* [ЗАДАНИЕ]: Выпишите дословно часть текста о фреске Пьеро делла Франчески, начиная со слов "Тем более в" и заканчивая словами "за поруганную веру.".

* [ФРАГМЕНТ ДОКУМЕНТА]:
----------
Что-что, а сюжетные пояснения религиозному зрителю XV века были излишни, тогда как в наше время выветрившейся веры утерян религиозный код, церковные символы превратились в иероглифы, то бишь китайскую грамоту. Что, конечно, жаль, еще и потому, что год назад началась именно религиозная война. Таинственные по своей концептуально-философской сути композиции Пьеро делла Франчески стали еще загадочнее. Мы воспринимаем их на исключительно эстетическом уровне, минуя содержание. Что говорить, фреска пленительная, сочетание тонов, композиция, то да сё, но что за бородатый мужик лежит в шатре и на что ему указует сверху ангел – не сразу врубаешься, хотя сюжет общеизвестный, поговорочный. Да и так ли это важно, когда перед тобой произведение искусства?
Важно.
Тем более в контексте нынешней пусть неконвенциальной, но несомненно мировой войны, ибо не ограничена ни странами, ни материками. В отличие от предыдущих, у этой войны нет и не может быть конца, пока жив хоть один враг, пусть еще не явившийся на свет Божий, а свернувшийся калачиком эмбрион в материнской утробе. Потенциальный мститель – не только за погибшего в джихаде отца, но и за поруганную веру.
----------
* [СОХРАНЁННЫЕ ЗАПИСИ]:
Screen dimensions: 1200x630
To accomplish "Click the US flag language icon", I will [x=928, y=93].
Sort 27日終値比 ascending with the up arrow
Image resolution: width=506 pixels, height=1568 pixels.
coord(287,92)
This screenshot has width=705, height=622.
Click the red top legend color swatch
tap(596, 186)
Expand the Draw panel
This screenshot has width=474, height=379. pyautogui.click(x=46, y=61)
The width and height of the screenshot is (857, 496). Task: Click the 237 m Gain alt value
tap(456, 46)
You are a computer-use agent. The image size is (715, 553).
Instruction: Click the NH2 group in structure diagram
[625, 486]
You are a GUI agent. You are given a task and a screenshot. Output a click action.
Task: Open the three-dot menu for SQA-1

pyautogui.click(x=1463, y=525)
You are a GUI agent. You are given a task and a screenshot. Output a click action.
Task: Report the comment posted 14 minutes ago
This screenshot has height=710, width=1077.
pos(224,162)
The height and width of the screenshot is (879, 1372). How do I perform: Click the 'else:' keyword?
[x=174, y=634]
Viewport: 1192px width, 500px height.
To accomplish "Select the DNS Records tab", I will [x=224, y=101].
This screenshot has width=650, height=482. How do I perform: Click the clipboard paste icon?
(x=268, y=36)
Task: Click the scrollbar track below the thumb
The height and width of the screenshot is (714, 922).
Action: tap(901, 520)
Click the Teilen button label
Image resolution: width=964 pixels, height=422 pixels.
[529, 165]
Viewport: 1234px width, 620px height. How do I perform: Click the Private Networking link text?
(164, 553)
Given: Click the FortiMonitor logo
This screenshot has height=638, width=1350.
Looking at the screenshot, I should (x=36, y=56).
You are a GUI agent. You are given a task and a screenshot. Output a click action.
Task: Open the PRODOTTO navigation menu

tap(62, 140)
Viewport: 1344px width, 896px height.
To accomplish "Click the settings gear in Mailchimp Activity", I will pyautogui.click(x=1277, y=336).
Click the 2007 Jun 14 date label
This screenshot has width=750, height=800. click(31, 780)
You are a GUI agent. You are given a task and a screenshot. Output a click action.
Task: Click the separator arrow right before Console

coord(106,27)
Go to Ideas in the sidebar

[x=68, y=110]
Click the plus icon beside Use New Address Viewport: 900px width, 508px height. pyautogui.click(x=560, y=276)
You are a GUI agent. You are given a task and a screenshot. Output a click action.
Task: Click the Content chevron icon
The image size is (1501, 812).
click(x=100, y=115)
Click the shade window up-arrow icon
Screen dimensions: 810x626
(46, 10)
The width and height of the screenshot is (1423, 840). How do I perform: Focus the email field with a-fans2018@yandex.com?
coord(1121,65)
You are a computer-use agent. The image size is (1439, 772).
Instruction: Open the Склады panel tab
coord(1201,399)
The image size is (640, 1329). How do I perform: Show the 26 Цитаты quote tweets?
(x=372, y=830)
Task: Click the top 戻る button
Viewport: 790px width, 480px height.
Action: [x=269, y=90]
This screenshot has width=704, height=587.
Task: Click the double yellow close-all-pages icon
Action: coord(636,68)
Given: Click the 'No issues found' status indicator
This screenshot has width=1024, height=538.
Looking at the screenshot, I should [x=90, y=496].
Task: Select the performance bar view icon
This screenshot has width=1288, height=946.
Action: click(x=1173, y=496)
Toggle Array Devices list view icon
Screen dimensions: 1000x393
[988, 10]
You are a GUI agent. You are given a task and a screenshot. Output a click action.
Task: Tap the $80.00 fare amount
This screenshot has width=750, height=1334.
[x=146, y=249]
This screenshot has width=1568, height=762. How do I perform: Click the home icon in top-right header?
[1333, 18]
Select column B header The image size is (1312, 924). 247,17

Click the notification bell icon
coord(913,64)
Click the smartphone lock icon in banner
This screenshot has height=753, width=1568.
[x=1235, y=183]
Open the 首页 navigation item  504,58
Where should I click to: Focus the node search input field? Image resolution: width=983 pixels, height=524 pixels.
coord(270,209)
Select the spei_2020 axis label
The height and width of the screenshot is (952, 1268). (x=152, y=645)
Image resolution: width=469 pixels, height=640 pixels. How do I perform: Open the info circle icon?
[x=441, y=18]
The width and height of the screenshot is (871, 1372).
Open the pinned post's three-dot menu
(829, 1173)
----------
* [ОТВЕТ]:
Тем более в контексте нынешней пусть неконвенциальной, но несомненно мировой войны, ибо не ограничена ни странами, ни материками. В отличие от предыдущих, у этой войны нет и не может быть конца, пока жив хоть один враг, пусть еще не явившийся на свет Божий, а свернувшийся калачиком эмбрион в материнской утробе. Потенциальный мститель – не только за погибшего в джихаде отца, но и за поруганную веру.